Novel therapeutic targets must be identified to improve the outcomes of patients with multiple myeloma (MM). The gut microbiome influences tumorigenesis and tumor progression through regulating the tumor microenvironment (TME) and modifying blood metabolites. Therefore, targeting the gut microbiome and blood metabolites to modulate the TME is a promising strategy for MM treatment. However, the mechanisms by which the gut microbiome and blood metabolites regulates the TME in MM remain unclear, and this study aimed to investigate the mechanisms.

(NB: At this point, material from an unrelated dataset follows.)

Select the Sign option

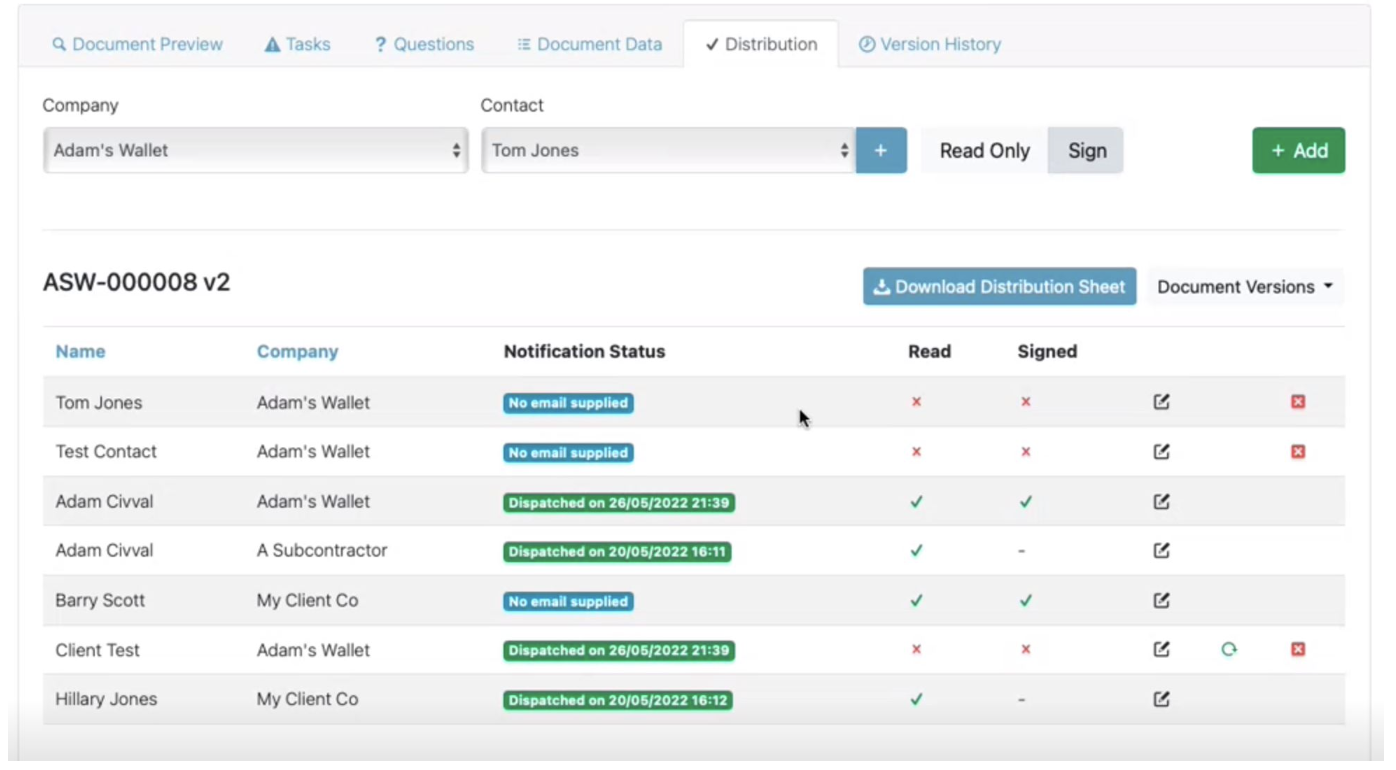(1086, 150)
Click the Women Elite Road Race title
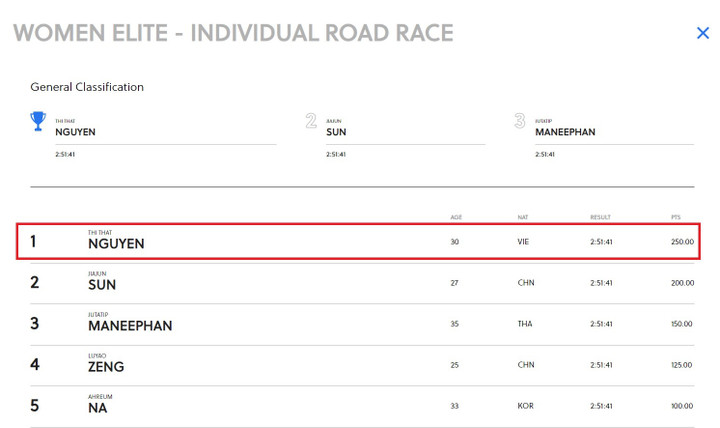The width and height of the screenshot is (720, 428). 233,33
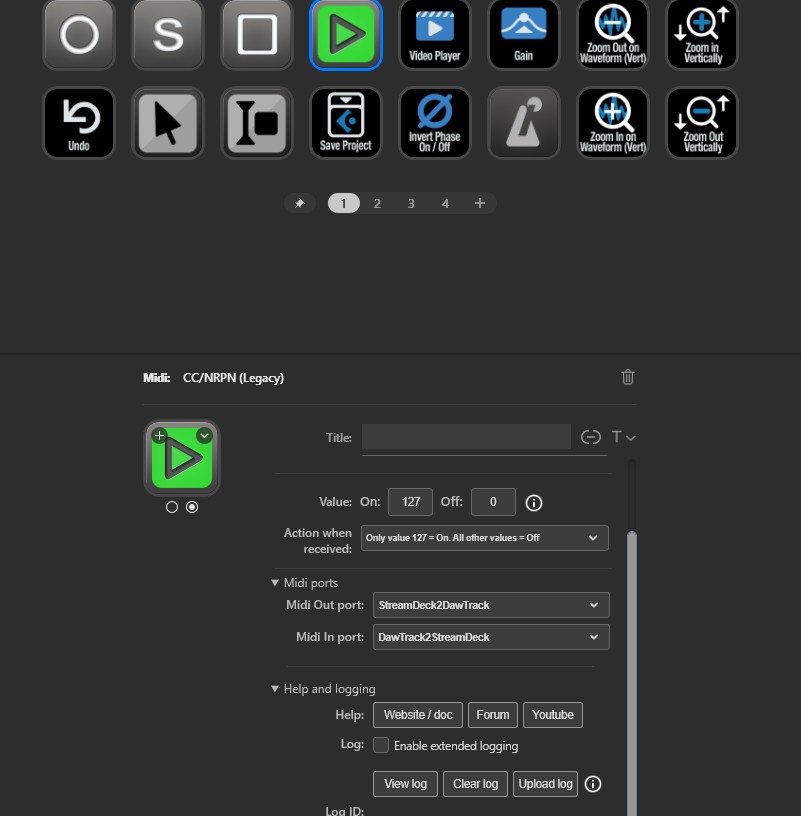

Results of 16S rRNA gene sequencing coupled with metagenomics and ultra-performance liquid chromatography coupled with quadrupole time-of-flight mass spectrometry revealed that Lachnospiraceae and phosphatidylcholine (PC) are critical differentiators between patients with MM and healthy individuals. PC hindered the cytotoxic effect of CD8+ T cells on MM cells via SerpinB9 (Sb9) in vitro and in vivo. Mechanistically, PC promoted Sb9 mRNA maturation and expression in MM cells by LIN28A/B via lysophosphatidic acid (LPA). Moreover, PC inhibited the cytotoxicity of CD8+ T cells on MM cells through reducing granzyme B (GZMB) expression in CD8+ T cells by exosomal Sb9 derived from MM cells via LPA. Furthermore, Sb9 reduced GZMB expression by inhibiting TP53 expression by suppressing tumor protein p53 (TP53) UFMylation via the competitive binding of TP53 with the ubiquitin-fold modifier conjugating enzyme 1 in CD8+ T cells. This study provides potential novel targets and strategies for MM treatment.